What needs to be done: In the data below, find each line carrying the string "computer" and copy it out.

((

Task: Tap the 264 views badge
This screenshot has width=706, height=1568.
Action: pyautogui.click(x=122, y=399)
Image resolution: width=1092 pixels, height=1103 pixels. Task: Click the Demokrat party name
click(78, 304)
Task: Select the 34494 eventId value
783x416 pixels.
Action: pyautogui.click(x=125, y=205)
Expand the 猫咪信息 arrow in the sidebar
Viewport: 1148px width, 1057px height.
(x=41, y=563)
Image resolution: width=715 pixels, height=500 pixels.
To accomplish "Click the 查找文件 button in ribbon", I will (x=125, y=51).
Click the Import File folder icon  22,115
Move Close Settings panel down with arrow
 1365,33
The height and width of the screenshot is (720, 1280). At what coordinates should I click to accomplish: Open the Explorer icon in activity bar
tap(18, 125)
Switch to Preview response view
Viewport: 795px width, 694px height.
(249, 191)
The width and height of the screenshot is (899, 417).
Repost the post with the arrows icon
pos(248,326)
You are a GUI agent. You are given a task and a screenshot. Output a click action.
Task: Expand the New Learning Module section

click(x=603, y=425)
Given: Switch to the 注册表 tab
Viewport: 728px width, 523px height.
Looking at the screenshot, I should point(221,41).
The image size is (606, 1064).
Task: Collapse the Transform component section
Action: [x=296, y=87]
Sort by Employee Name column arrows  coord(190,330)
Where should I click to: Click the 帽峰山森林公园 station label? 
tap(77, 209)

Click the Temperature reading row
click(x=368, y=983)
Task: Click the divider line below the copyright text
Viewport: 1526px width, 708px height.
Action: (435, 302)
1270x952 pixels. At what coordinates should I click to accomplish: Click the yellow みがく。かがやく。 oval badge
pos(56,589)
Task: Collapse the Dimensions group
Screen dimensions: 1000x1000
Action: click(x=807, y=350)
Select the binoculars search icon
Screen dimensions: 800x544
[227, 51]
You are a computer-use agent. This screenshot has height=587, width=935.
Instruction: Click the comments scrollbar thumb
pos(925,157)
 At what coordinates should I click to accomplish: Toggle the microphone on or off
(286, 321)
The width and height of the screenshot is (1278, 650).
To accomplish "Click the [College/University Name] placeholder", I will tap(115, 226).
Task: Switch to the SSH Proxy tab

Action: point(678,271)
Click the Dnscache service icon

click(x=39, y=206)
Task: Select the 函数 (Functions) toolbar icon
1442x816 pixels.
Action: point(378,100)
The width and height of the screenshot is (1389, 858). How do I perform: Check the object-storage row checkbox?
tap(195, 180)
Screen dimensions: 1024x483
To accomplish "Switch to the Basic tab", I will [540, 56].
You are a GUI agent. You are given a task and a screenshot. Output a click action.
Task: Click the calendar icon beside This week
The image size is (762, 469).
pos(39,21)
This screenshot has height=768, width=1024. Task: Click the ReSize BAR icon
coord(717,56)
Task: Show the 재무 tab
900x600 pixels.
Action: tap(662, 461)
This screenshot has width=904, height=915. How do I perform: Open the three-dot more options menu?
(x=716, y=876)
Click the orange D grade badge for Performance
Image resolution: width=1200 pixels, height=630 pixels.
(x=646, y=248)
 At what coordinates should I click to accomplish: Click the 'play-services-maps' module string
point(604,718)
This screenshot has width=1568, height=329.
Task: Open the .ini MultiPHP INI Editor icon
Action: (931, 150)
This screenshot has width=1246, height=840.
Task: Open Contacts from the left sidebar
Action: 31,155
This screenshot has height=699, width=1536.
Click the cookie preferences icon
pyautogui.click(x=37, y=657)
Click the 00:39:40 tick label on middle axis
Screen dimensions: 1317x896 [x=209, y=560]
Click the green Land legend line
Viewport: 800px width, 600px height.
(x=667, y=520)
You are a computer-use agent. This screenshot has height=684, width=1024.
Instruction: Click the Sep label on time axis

))

Result:
You are a computer-use agent. This screenshot has height=587, width=935.
You are a computer-use agent. This screenshot has height=684, width=1024.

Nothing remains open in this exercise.